In 2021, ACC will be introducing a team of behavioral health professionals to aid police in certain situations. This team is intended to relieve the police department of unnecessary workload, Girtz said.
In addition to adding the new team to aid the police, ACC is introducing “an enhanced public safety officer pay scale” for police officers, firefighters and probation officers. This pay scale aims to attract more people to apply and raise the retention rate of these departments.
“It's important that we not artificially paint a zero sum all-or-nothing portrait of public safety, bringing a more complete set of tools to the job of a strong community benefits each of us, alongside benefiting the police department,” Girtz said.

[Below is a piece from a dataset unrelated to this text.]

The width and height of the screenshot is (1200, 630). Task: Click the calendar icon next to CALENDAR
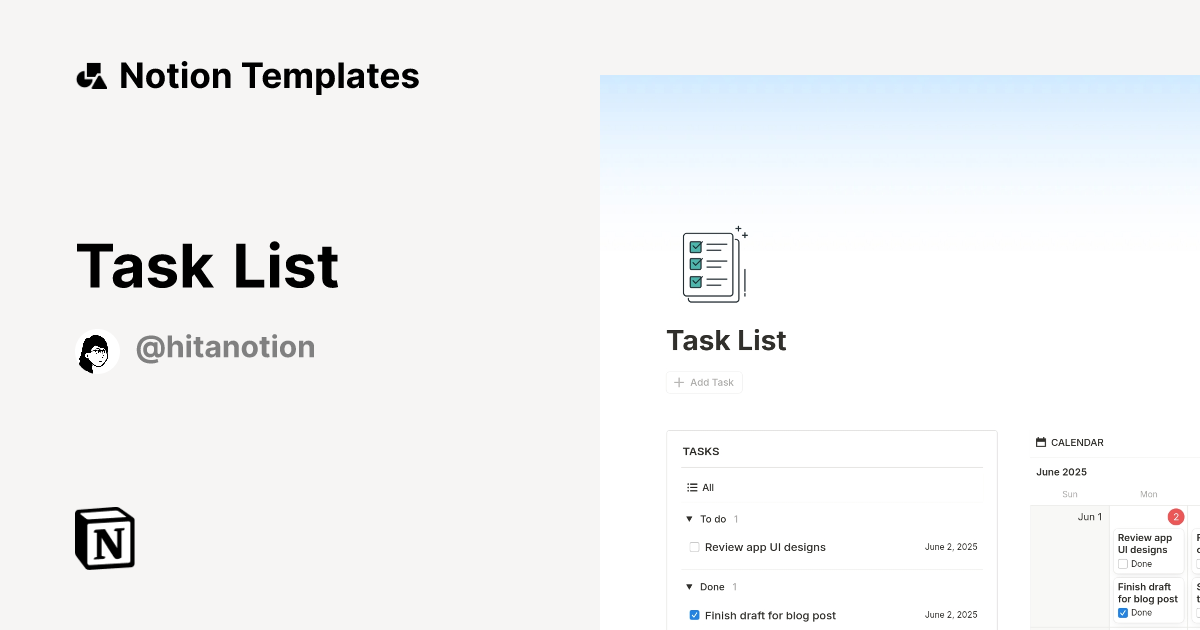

Girtz acknowledged a housing crisis in Athens, noting that more than 40,000 people commute to Athens for work because they cannot afford to live in the city.
The ACC Planning Commission put forth a set of draft recommendations in order to address the housing shortage. The recommendations include increasing density in areas that can support growth and providing new opportunities for smaller home sizes. The recommendations have not officially been passed, but the drafts will go on to be refined and made into new codes in order to be considered by the county commission.
The county’s affordable housing fund of $39 million, created through a Special Purpose Local Option Sales Tax, will provide a renewal for the north downtown area of Athens, including Bethel Midtown Village. Girtz said this neighborhood will not lose any of its affordable homes, but will receive a range of new “workforce and market rate homes, along with inviting public spaces, support services and amenities.”
Some of the areas targeted for higher density development include inactive commercial sites such as the Georgia Square Mall, the former Kmart on Barnett Shoals Road and the one-time Kroger location on West Broad Street.
“We’ll create more walkable environments, as well as ones that will benefit the retail and restaurant sectors nearby,” Girtz said.
Girtz said that ACC will “dramatically” ramp up the county’s Housing First approach to helping Athens’ population of people experiencing homelessness.
Environment and parks
A SPLOST package that voters approved two years ago has ensured that more than $15 million will be used to promote energy efficiency and clean energy production over the next decade, Girtz said. ACC has reached its initial goal of providing 20% of the county landmass as protected greenspace areas.
In addition to purchasing a quarry to use as a new water reservoir, Girtz said the county will implement an effort to make industrial processes and cooling systems use recycled non-drinkable water instead of drinkable water.
ACC will also continue to work and enhance connectivity through trails and sidewalk networks. The Firefly Trail will extend past the loop to Hancock Industrial Boulevard by the end of 2021, Girtz said.
Crime in Athens decreased by more than 6% in 2020, continuing a 25-year trend. The murder rate saw a historic low point along with a reduction in robberies and burglaries, Girtz said. However, the county saw an increase in family violence and aggravated assault among people who know each other.
Next week, Girtz will be naming a Safety and Justice Advisory Committee. This committee will expand recognition of safety enhancements to include collective physical and behavioral health, neighborhood quality, education and workforce development.
“This office will seek data-driven, high-yield crime prevention efforts that can be sustained, drawing upon resources and partnerships throughout the Athens community and beyond,” Girtz said.
Girtz ended his address on a note calling for unity and peace.
“We live in a time in which small divides between us can be amplified and weaponized in a way that makes us less able to work in common cause. We will not always come to agreement over every matter, but sharing a cup of coffee and a conversation will mean we recognize what we do share and deepen our own individual humanity,” Girtz said.